As in the Clark case, Judge Dohm has allowed the media access to the Basi/Virk file. To view this material, you must sign a confidentiality agreement so binding you can't even discuss the documents.

Could the material be damaging to the Liberals? Roger McConchie, a Vancouver lawyer who has read the file for The Globe and Mail, could not comment.

He noted that had I signed the confidentiality agreement, I could not have written this column because to suggest, even in a vague way, that the material could be of political significance could be a breach of the court order.

In court recently, in a failed bid on behalf of The Globe and CTV to unseal the documents, Mr. McConchie argued that a ban on reporting the material "would be profound at a crucial time in the electoral process."

He told court the ban interferes "with the rights of voters who should have access to the most complete information available . . . pertaining to the most important democratic duty which most Canadians will undertake in their lives: their choice as to who will govern them."

As we have seen with the recent release of the sensational Gomery material, which was briefly suppressed by a publication ban, voters want to know and need to know about any allegations of scandal in the political arena.

B.C. voters will eventually know what Mr. McConchie and others learned when they took the vow of secrecy and read the file.

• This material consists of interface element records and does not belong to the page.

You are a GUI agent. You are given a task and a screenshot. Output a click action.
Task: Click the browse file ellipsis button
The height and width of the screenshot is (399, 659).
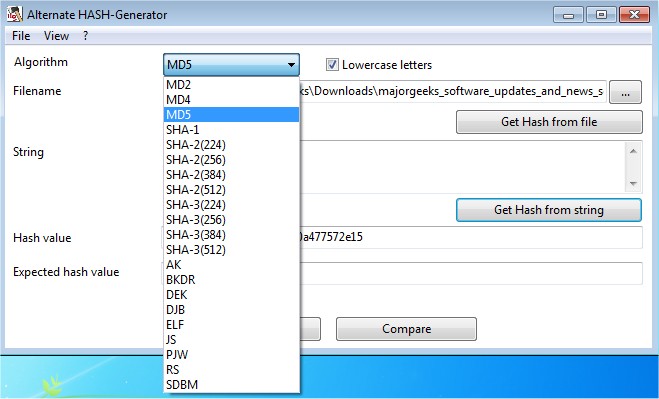tap(625, 92)
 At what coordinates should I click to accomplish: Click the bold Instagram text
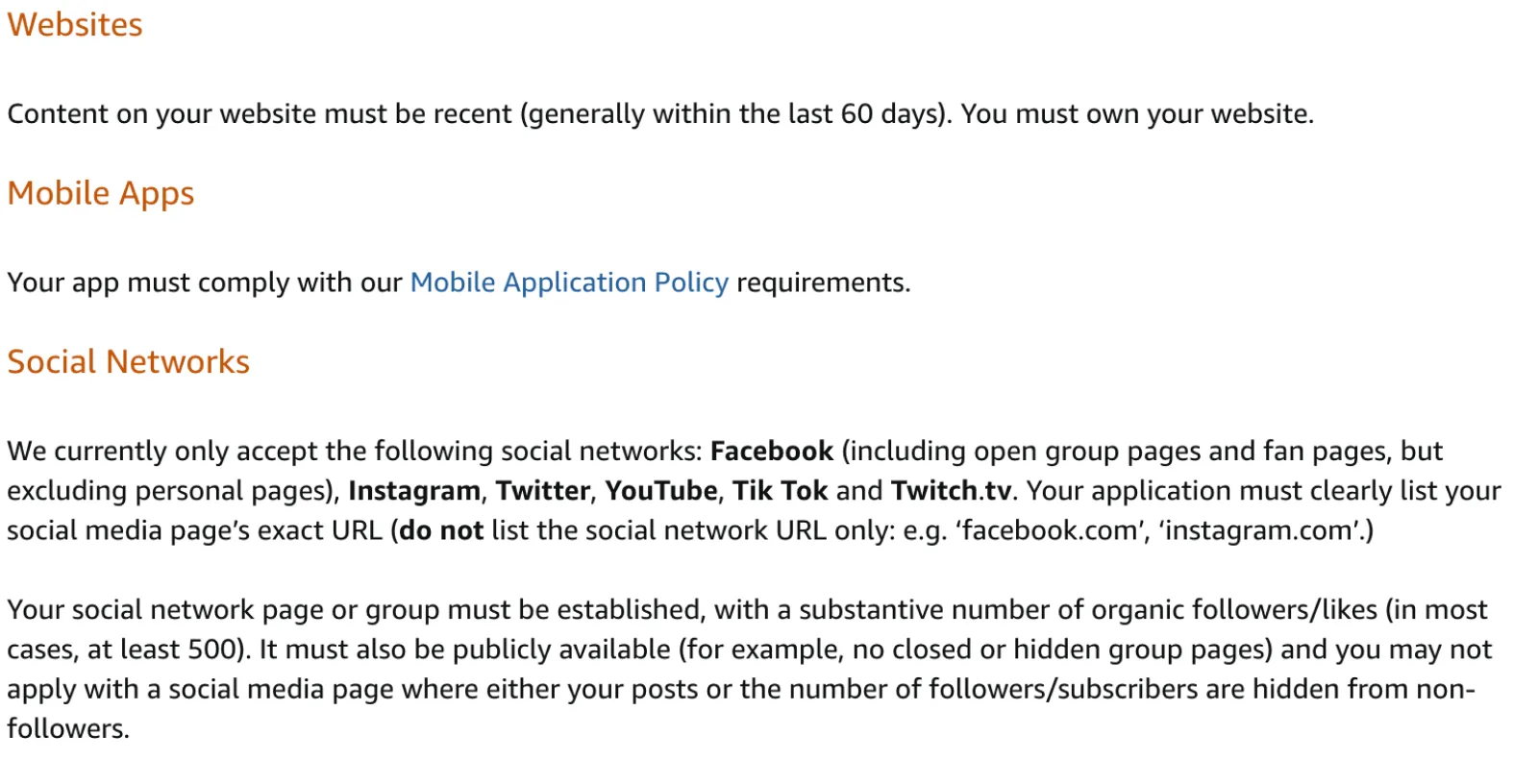(414, 491)
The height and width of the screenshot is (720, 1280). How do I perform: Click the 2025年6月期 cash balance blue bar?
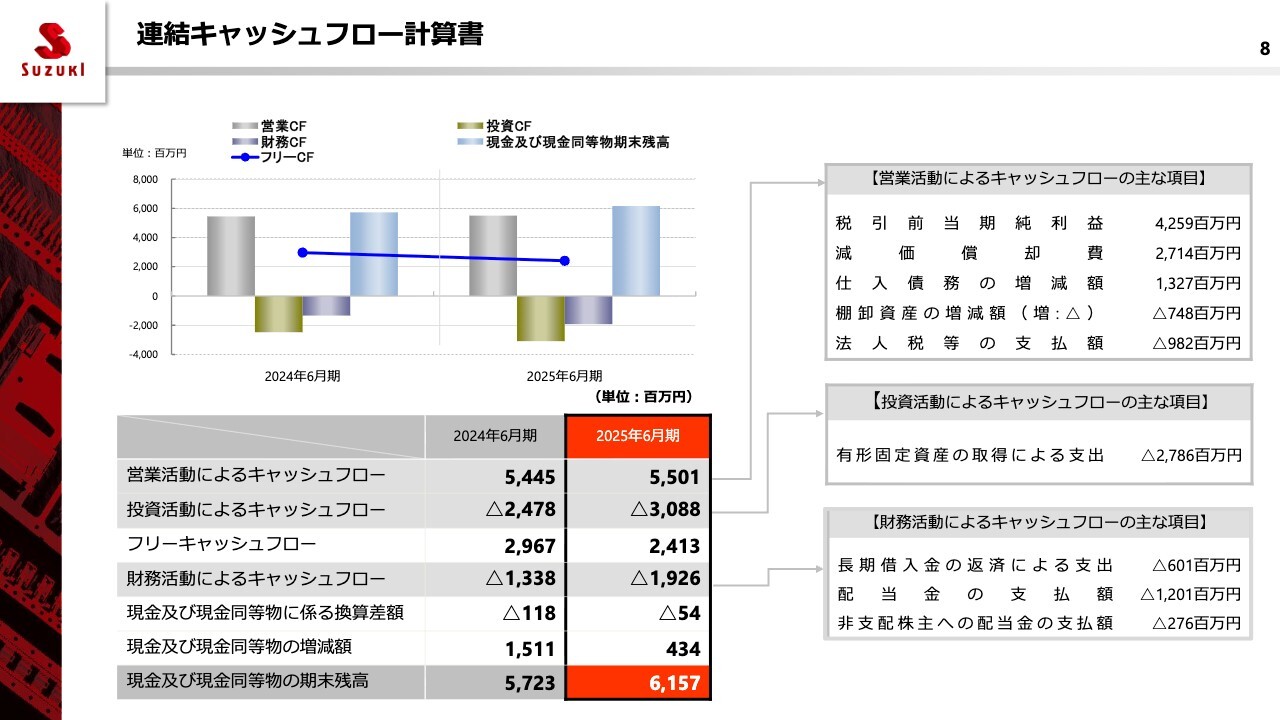pos(636,251)
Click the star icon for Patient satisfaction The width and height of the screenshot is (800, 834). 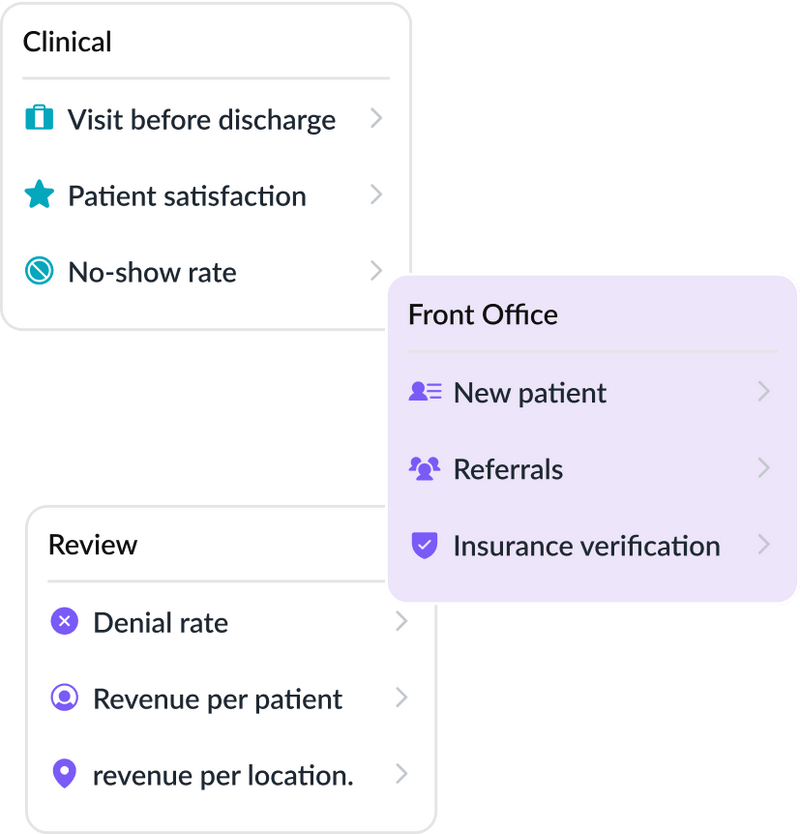39,195
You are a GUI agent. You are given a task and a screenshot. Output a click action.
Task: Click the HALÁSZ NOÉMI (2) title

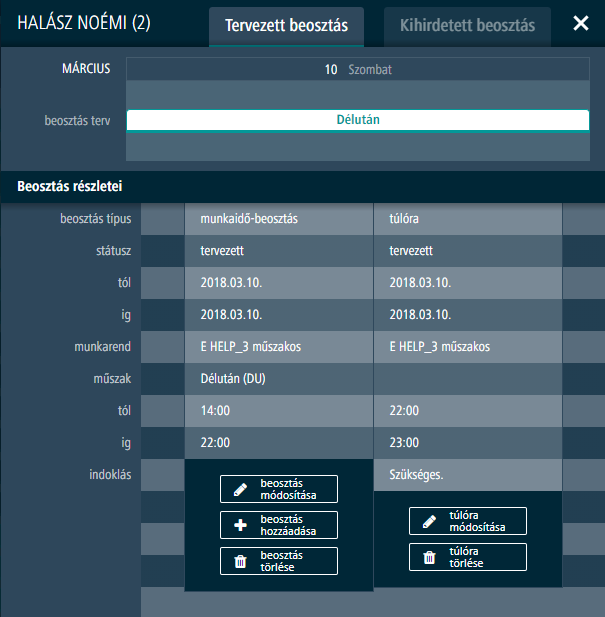click(x=85, y=23)
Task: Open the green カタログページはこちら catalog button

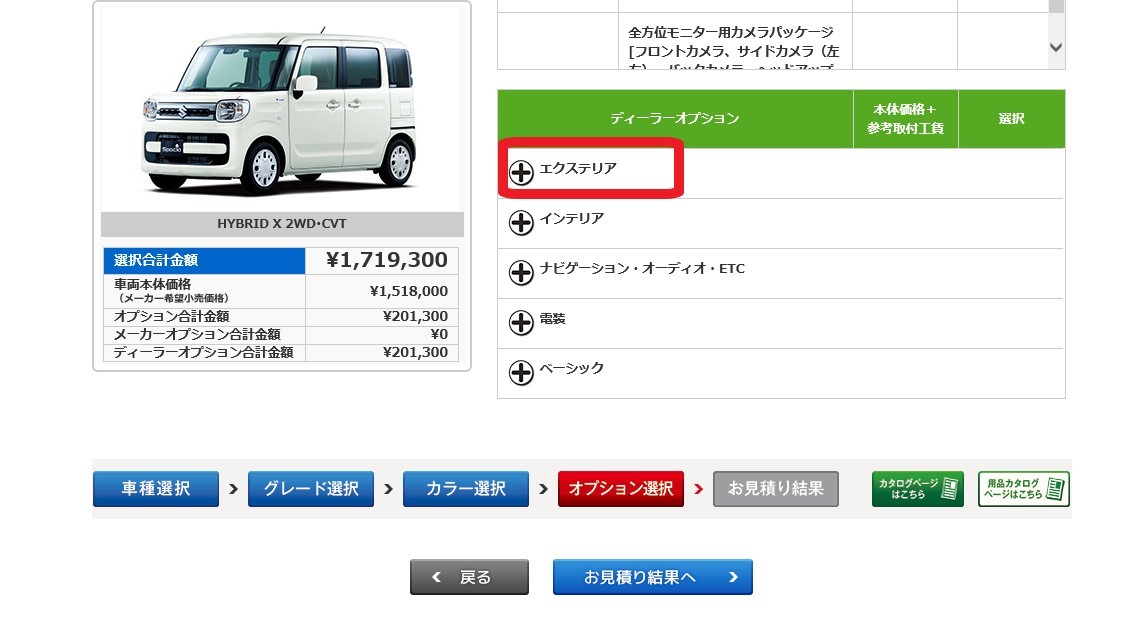Action: pyautogui.click(x=917, y=489)
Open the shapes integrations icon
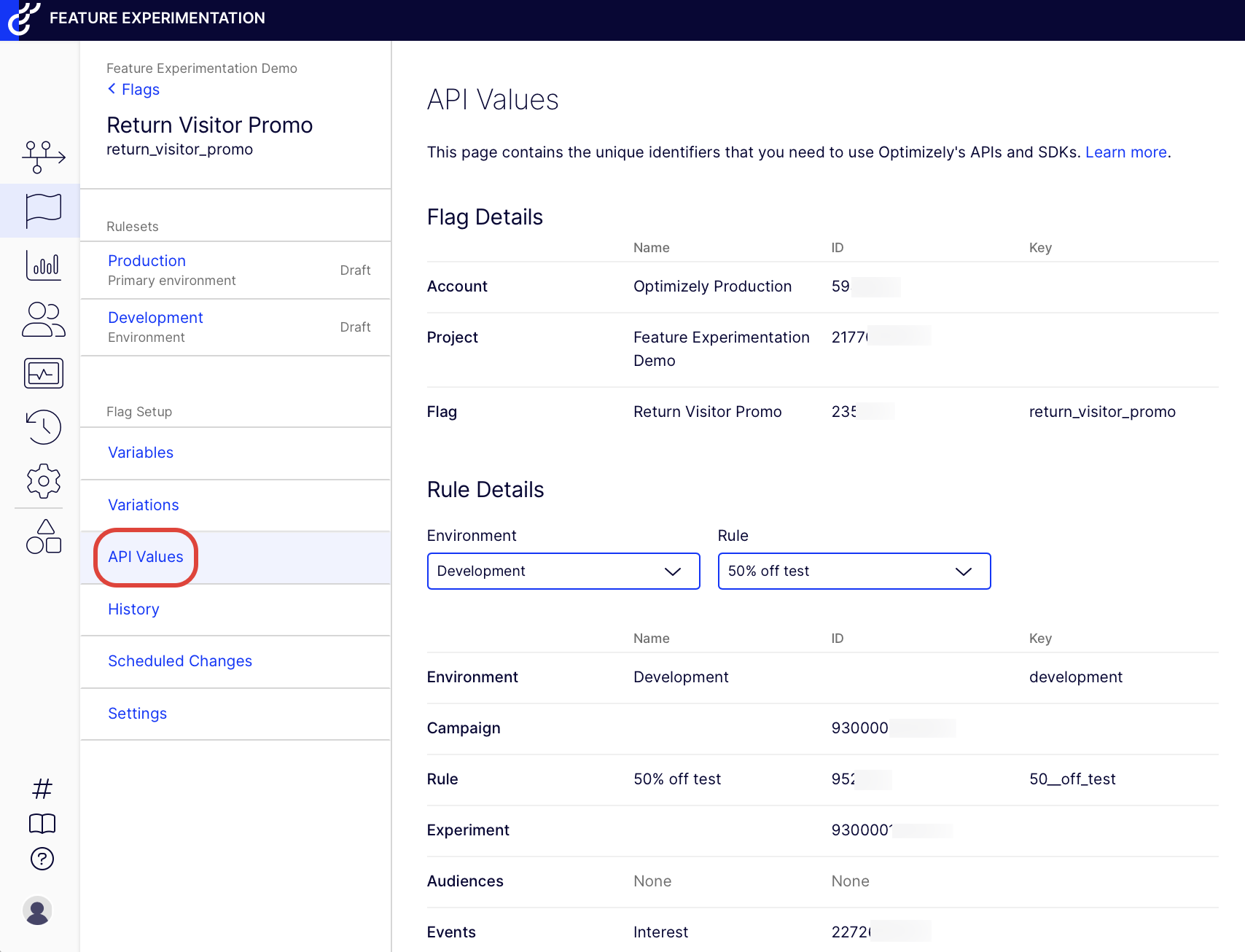The image size is (1245, 952). 43,537
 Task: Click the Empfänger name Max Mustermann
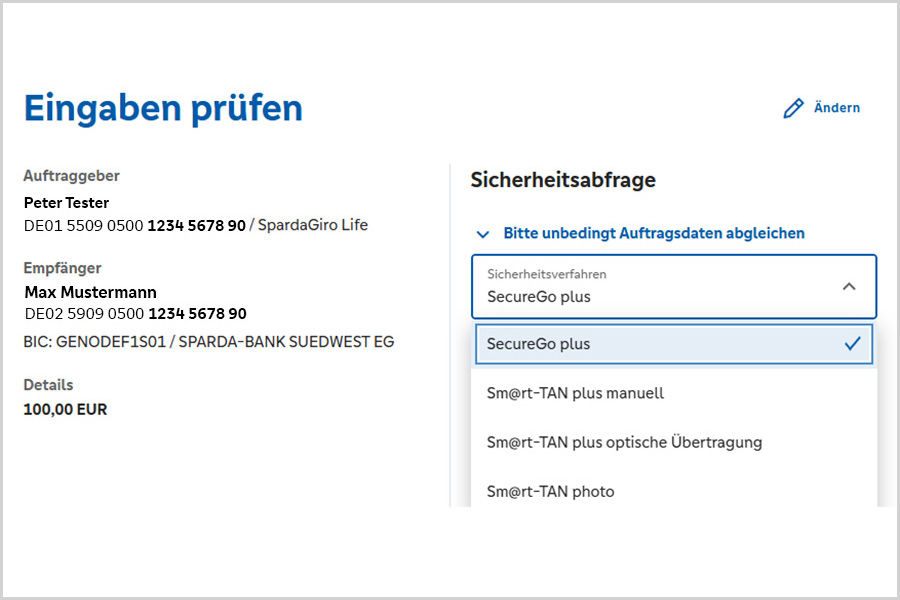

But by then it could be too late. The court doesn't sit again on the legislative-raid case until May 30, 2005 -- 13 days after voters go to the polls.

mhume@globeandmail.ca

_______________________________________________________________________________________________________

How many B.C. elections and how many federal elections have we had, since the Legislature raids?
_______________________________________________________________________________________________________

Comments:
Glenn Clark got a bit of a shafting. Somebody tried to buy him for some work done as a guy down the block. The guy kept asking for favours but got none. Years ago I built a deck for a just graduated architect. Anything odd? I think not but then again neither of us were politicans.
 
Here's a comment by one of my favourites. Whenever "Bailey" writes, I pay attention. This is what he said on 5 November in The Tyee:

Commentor: Bailey


I don't seem to be hearing much about some of the more interesting elements of this [Legislature Raids] case.

The bribery. the $800,000+ in real estate on a $65,000 salary. The fact that some of that real estate at least was used for a grow op. The transfer of money to the federal Liberal party.

The question for me isn't 'was some corporation offering bribes and finding politicians willing to take them?' That stuff is just too ordinary. Tacky, really.

The good questions for me are, Was our provincial goverment running dope houses? What exact relationship do they have with the Hells Angels and the Mafia? Where exactly did all that money, claimed to be for false memberships, come from and ultimately go? What's the Maui connection?

Remember? The first cabinet meeting to deal with this raid was held in Maui. Extraordinary stuff. In light of the Accenture/Enron stuff, I really do want answers to these questions, and good ones too.

But of course, there was no business for a fall session this year, so there's nobody to ask.
 
I try hard to keep this blog on a non-partisan basis.

But we often hear that Gordon Campbell and his BC Liberals "swept to power in 2001," as it says in this excellent Mark Hume column, too.

Doesn't anyone remember the then-premier NDP Ujjal Dosanjh who, 2 weeks before Election Day 2001, publicly announced that the NDP wouldn't win and that he was virtually giving up? Remember that? Who the heck would vote for a loser?

It was an appalling moment in political history and 1,001 epithets spring to mind.

But that the Liberals "swept to power" because of their own virtues? No, that isn't one of the epithets I'd ever use.